L’histoire est racontée par un garçon de douze ans, ou plus exactement par son fantôme, puisque Qiang est mort empoisonné par une tomate, subissant la vengeance des villageois contre son père responsable d’avoir organisé la grande collecte de sang dans les années 90, dix ans plus tôt. Ainsi le sang a-t-il coulé pour pallier la misère, construire de nouvelles maisons, financer de beaux mariages ou goudronner des routes… A cette fièvre répondra celle de ce mal mystérieux sur lequel les autorités jetteront longtemps un voile alors qu’il se répand aujourd’hui à très large échelle ainsi que l’a confirmé récemment le rapport annuel de l’Onusida.
Comme il l’explique en postface, Yan Lianke a pratiquement « sué le sang » pour aller au bout de cette chronique douloureuse, qui l’a engagé dans un combat pour la vérité « L’histoire récente est une page blanche. Il faut que les générations futures sachent ce qui se passe, ce qui arrive à notre peuple. C’est la responsabilité des intellectuels mais la plupart des écrivains chinois se dérobent, évitent toute réflexion approfondie sur la société soit par soumission au gouvernement, soit pour faire de l’argent, beaucoup d’argent... ».
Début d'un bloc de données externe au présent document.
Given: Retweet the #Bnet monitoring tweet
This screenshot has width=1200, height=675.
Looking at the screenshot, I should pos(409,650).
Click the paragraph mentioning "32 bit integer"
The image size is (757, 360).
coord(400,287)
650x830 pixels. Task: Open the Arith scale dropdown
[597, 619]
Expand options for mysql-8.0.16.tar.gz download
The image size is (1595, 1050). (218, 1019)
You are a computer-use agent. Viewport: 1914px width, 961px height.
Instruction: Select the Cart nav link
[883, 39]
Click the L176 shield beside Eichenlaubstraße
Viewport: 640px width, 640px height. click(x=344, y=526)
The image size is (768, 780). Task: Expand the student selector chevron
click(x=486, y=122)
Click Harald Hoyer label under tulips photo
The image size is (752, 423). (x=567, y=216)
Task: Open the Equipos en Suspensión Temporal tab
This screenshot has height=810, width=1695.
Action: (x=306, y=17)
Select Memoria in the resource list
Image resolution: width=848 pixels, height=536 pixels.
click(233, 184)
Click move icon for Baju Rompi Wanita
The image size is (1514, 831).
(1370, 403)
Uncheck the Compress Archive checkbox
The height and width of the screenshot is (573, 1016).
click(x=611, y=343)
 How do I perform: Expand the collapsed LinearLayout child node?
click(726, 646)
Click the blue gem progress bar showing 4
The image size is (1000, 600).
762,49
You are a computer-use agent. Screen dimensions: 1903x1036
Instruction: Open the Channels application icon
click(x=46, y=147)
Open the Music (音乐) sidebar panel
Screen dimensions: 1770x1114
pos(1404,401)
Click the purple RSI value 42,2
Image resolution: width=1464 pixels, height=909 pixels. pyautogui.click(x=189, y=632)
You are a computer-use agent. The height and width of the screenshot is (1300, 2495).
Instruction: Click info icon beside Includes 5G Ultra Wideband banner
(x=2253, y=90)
Cette quête de la richesse à tout prix, c’est aussi elle qui causera la perte des habitants du village des Ding. Une nouvelle utopie, l'argent, a remplacé l'utopie usée du communisme : « Nous sommes passés de l’utopie communiste à l’utopie capitaliste, les habitants de ce village, pourquoi vendent-ils leur sang ? C’est pour devenir riches, pour réaliser ce même rêve. Alors l’explosion du sida à grande échelle aujourd’hui, ce n’est pas quelque chose de simple, c’est une catastrophe globale à laquelle est confrontée toute l’humanité : à l’origine, c’est parce que nous voulons tous être plus riches, toute l’humanité est victime de cette utopie, et nous nous précipitons vers des catastrophes, comme celle du Sida ».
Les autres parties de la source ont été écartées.